There’s no doubt that plastic has revolutionized the way we store our food. From the invention of clingfilm in 1908 to Tupperware containers in the 1940s to the first Ziploc bag in the 1960s, the affordability, flexibility and airtight properties of plastic have made it a great fit for the kitchen. However, new evidence has emerged that indicates plastic might not be the best for drinking water out of, let alone storing or heating food up in.

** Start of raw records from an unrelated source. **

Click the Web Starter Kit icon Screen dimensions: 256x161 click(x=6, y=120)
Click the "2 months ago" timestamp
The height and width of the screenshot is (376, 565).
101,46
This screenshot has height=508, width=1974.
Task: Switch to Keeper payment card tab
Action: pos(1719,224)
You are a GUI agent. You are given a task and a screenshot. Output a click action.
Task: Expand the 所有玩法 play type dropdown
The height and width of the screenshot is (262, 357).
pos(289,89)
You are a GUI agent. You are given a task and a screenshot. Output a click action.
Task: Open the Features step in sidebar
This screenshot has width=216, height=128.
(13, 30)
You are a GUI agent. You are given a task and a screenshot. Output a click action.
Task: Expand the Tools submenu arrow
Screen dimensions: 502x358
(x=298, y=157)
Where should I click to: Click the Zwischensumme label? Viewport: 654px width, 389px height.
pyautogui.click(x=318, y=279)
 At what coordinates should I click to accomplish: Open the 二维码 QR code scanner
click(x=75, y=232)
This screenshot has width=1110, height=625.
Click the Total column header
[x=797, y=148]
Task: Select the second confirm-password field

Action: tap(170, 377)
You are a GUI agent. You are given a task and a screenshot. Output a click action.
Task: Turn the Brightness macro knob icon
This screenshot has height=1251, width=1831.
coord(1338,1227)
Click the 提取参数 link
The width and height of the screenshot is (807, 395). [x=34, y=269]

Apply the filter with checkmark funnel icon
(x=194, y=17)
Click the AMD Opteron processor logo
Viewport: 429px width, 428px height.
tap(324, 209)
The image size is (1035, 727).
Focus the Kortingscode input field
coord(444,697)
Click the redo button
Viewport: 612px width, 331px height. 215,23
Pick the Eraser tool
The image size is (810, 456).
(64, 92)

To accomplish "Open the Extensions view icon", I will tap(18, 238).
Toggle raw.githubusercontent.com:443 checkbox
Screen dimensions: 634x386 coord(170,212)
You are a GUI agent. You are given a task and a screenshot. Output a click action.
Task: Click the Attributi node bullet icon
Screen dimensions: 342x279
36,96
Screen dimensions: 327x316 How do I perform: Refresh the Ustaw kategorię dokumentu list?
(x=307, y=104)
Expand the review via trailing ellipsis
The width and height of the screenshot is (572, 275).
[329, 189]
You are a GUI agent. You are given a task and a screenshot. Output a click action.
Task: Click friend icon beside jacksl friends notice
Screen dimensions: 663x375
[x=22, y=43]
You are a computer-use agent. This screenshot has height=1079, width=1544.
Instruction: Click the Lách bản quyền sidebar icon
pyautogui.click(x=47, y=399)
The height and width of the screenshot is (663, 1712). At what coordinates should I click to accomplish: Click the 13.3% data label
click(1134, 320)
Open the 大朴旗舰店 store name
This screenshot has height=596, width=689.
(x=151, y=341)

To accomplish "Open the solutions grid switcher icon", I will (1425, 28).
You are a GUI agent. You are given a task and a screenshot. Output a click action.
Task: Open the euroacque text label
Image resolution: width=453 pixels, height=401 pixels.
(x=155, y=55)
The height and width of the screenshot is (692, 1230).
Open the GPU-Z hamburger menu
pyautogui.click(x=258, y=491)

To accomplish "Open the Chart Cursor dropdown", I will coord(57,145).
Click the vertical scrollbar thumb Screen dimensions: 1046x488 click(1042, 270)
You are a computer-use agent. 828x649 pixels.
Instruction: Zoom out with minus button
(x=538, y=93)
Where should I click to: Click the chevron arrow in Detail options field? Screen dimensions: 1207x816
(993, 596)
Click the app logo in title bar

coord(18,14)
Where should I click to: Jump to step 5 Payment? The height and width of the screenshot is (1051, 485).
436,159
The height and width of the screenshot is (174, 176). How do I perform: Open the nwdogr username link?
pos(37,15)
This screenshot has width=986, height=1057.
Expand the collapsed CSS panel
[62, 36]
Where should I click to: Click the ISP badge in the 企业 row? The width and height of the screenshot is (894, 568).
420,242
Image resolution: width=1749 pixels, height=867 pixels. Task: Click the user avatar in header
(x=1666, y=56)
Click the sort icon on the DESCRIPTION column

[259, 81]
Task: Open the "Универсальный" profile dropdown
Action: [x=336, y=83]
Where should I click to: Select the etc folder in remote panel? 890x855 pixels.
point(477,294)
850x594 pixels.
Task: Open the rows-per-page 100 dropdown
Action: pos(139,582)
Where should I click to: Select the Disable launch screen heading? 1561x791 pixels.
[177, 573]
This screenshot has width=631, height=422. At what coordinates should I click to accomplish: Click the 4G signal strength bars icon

That’s because over time and in high temperatures, plastic can leach harmful chemicals into the food it contains. Although little is known about the long-term impacts upon the human body of these substances, preliminary research indicates that it could compromise reproductive, coronary and pulmonary functions of the body, as well as possibly contributing to the contraction of cancer. Not to worry, however, as there are plenty of alternatives to plastic food containers available today.

Glass

As a chemically inert material, glass will not leach any harmful toxins or substances into your food, regardless of the temperature it reaches. That means it’s safe to place in both the microwave and dishwasher, while its non-porous nature means it won’t absorb odours from your meals, either. And because it’s constructed from entirely organic materials (sand, soda ash, calcium carbonate and recycled glass), it’s extremely sustainable, to boot. What’s not to like?

Stainless steel

Stainless steel is another strong option as a replacement for plastic food containers, since it is lightweight but airtight and leakproof, if manufactured correctly. There is no chance of a stainless steel box contaminating your food with damaging forever chemicals or other substances, though it’s a good idea not to keep acidic foods inside stainless steel containers, since a reaction could cause the metals to disperse. It withstands heat well and can handle the dishwasher or oven just fine, but don’t put it in the microwave or it may well explode.

Cloth

Obviously, cloth is not an airtight material and so this should not be used to store sensitive foods or indeed any items for a longer period of time. However, it’s lightweight, organic and can be easily washed and reused, making it a great option to store sandwiches or other snacks on a day trip or work commute. You can easily sew your own cloth food pouch, but if you’re not such a dab hand with a needle, plenty of readymade options are available too.

Cardboard

Another alternative which is more breathable than glass or stainless steel, cardboard should not be used to store perishable goods for an extended period of time. However, it’s moisture proof and heat-resistant, so popping it in the microwave won’t incur any ill-effects. What’s more, it’s 100% compostable and recyclable, so you can purchase a takeaway in a cardboard container and throw it away after use without any of the environmental guilt that plastic or polystyrene receptacles bring.